(Beginning of Information provided)
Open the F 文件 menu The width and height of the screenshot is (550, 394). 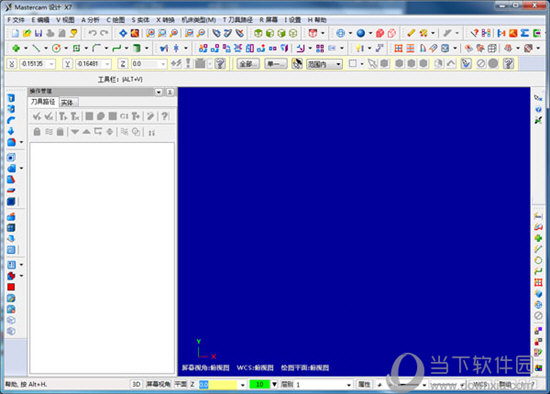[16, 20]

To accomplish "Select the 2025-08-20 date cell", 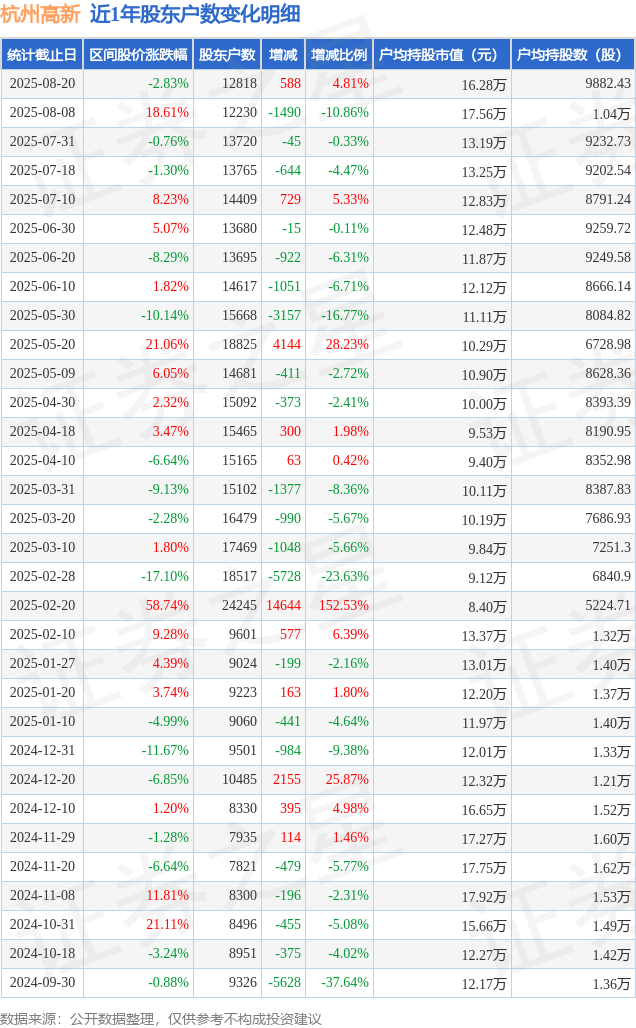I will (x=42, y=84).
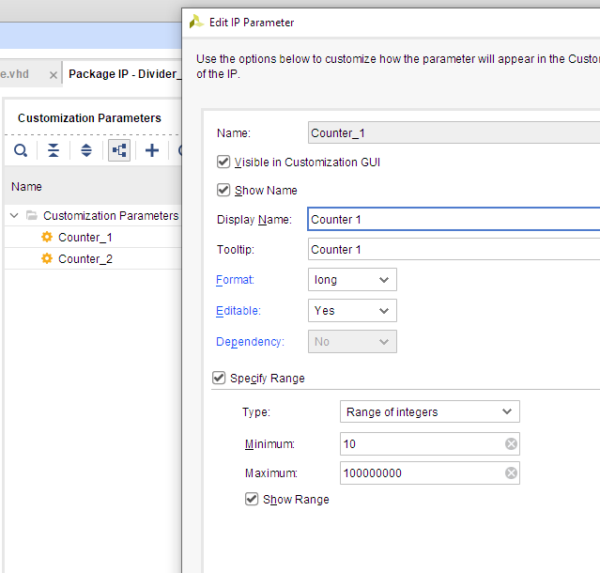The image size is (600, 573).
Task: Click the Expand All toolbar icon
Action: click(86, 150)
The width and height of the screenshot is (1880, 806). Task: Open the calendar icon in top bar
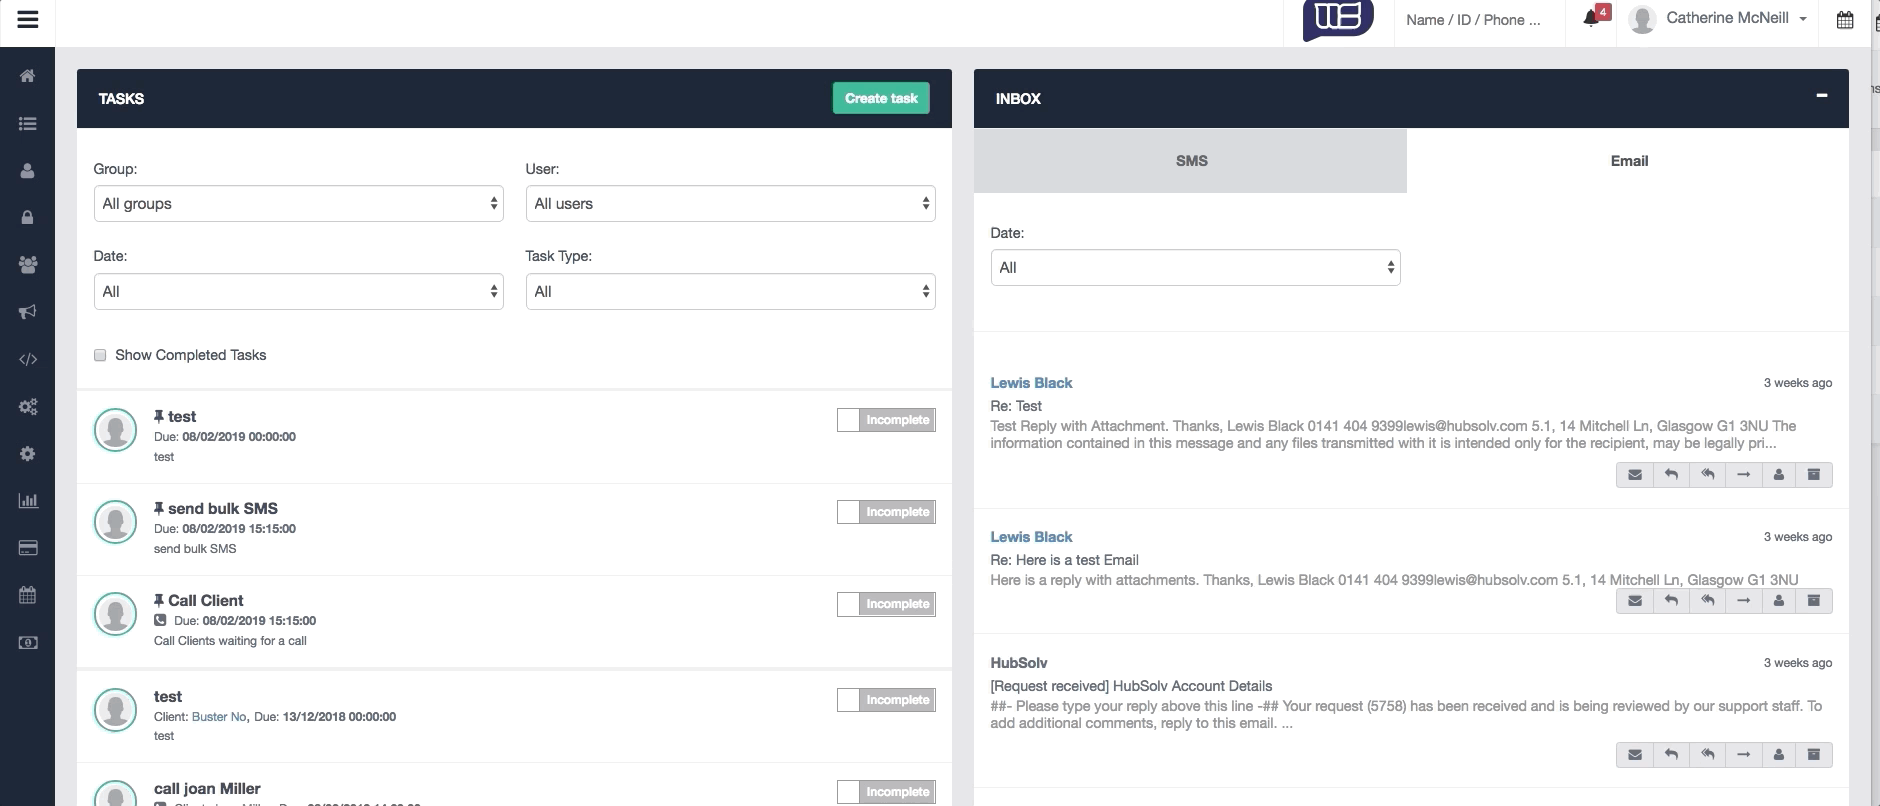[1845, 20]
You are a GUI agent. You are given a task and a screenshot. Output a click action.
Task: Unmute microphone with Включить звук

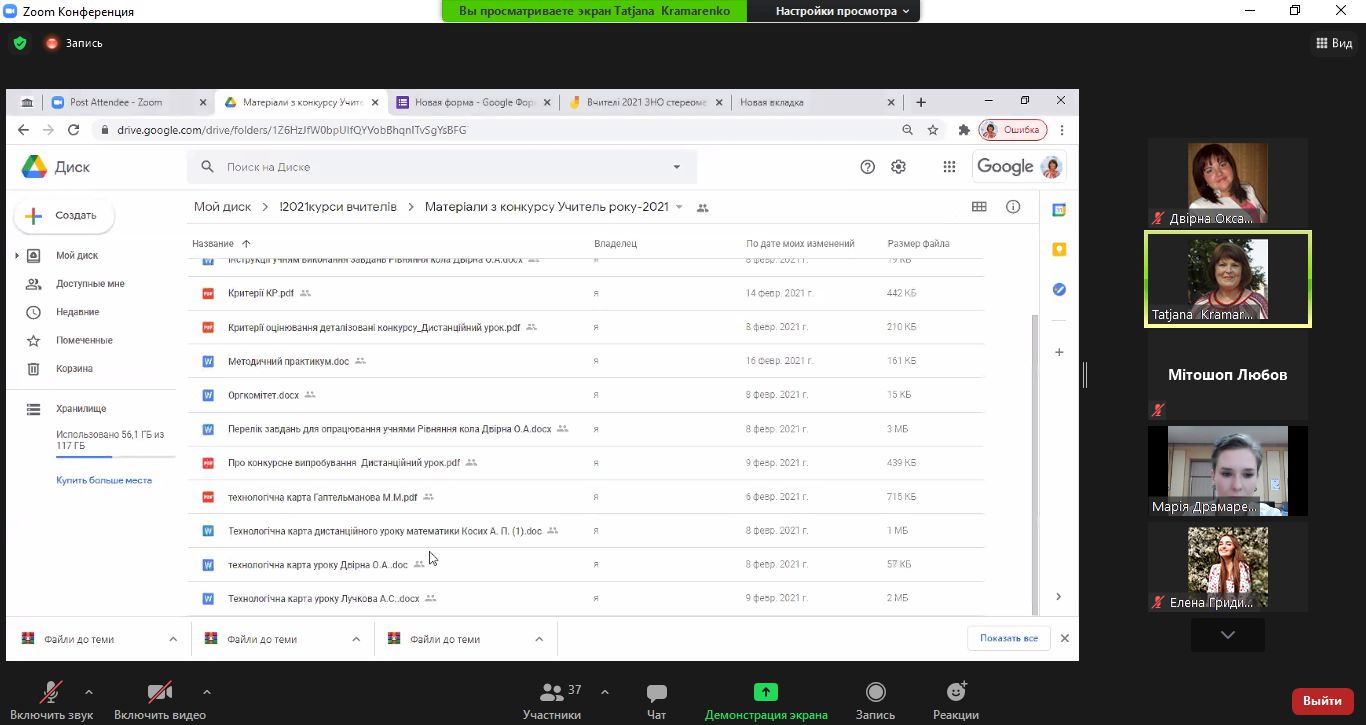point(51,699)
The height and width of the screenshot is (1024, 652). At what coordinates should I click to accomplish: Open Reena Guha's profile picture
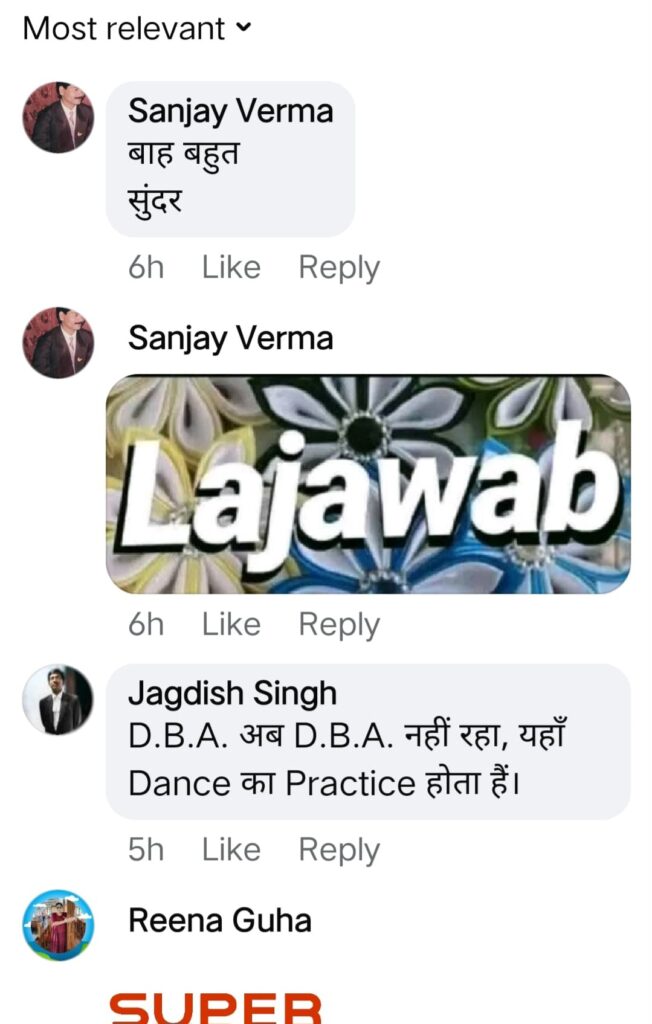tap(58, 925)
(End of Information provided)
- Exercise: From the material above, write out exactly the lines from the line with "Task: Unmute microphone with Включить звук" through the closing line, inclusive, and no pictures.

- Reply:
Task: Unmute microphone with Включить звук

point(51,699)
The height and width of the screenshot is (1024, 652). At what coordinates should I click to accomplish: Open Reena Guha's profile picture
tap(58, 925)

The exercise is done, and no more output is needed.